* _What is expected_
Revise the records below by changing every "At what (x,y) coordinates should I click" to "Where should I click", keeping everything else unchanged.
====== Input
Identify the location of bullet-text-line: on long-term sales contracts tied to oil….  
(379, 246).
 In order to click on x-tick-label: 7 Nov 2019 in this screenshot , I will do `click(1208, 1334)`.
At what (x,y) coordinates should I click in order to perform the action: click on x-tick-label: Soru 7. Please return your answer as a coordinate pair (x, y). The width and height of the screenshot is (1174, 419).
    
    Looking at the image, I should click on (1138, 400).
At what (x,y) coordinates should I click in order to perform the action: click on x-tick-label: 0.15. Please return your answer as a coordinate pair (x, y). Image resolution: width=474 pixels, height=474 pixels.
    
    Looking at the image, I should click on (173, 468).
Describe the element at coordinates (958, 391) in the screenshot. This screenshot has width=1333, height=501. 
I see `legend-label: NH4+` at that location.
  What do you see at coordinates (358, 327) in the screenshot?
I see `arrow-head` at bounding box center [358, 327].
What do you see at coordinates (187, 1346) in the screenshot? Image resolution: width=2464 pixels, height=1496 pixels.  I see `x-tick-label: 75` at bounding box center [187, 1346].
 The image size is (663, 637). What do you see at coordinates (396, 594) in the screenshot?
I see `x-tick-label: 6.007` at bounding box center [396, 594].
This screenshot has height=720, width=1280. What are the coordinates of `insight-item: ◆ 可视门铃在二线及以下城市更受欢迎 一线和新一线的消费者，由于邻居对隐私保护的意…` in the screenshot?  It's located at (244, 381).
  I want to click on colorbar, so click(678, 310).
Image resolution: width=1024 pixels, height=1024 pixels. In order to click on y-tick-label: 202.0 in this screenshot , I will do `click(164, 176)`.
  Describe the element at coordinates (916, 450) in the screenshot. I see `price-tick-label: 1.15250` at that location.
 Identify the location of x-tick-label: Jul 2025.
============
* _Response to this exercise_
Identify the location of bullet-text-line: on long-term sales contracts tied to oil….  
(379, 246).
 In order to click on x-tick-label: 7 Nov 2019 in this screenshot , I will do `click(1208, 1334)`.
Where should I click in order to perform the action: click on x-tick-label: Soru 7. Please return your answer as a coordinate pair (x, y). The width and height of the screenshot is (1174, 419).
    
    Looking at the image, I should click on (1138, 400).
Where should I click in order to perform the action: click on x-tick-label: 0.15. Please return your answer as a coordinate pair (x, y). Image resolution: width=474 pixels, height=474 pixels.
    
    Looking at the image, I should click on (173, 468).
Describe the element at coordinates (958, 391) in the screenshot. This screenshot has width=1333, height=501. 
I see `legend-label: NH4+` at that location.
  What do you see at coordinates (358, 327) in the screenshot?
I see `arrow-head` at bounding box center [358, 327].
What do you see at coordinates (187, 1346) in the screenshot? Image resolution: width=2464 pixels, height=1496 pixels.  I see `x-tick-label: 75` at bounding box center [187, 1346].
 The image size is (663, 637). What do you see at coordinates (396, 594) in the screenshot?
I see `x-tick-label: 6.007` at bounding box center [396, 594].
This screenshot has height=720, width=1280. What are the coordinates of `insight-item: ◆ 可视门铃在二线及以下城市更受欢迎 一线和新一线的消费者，由于邻居对隐私保护的意…` in the screenshot?  It's located at (244, 381).
  I want to click on colorbar, so click(678, 310).
Image resolution: width=1024 pixels, height=1024 pixels. In order to click on y-tick-label: 202.0 in this screenshot , I will do `click(164, 176)`.
  Describe the element at coordinates (916, 450) in the screenshot. I see `price-tick-label: 1.15250` at that location.
 Identify the location of x-tick-label: Jul 2025.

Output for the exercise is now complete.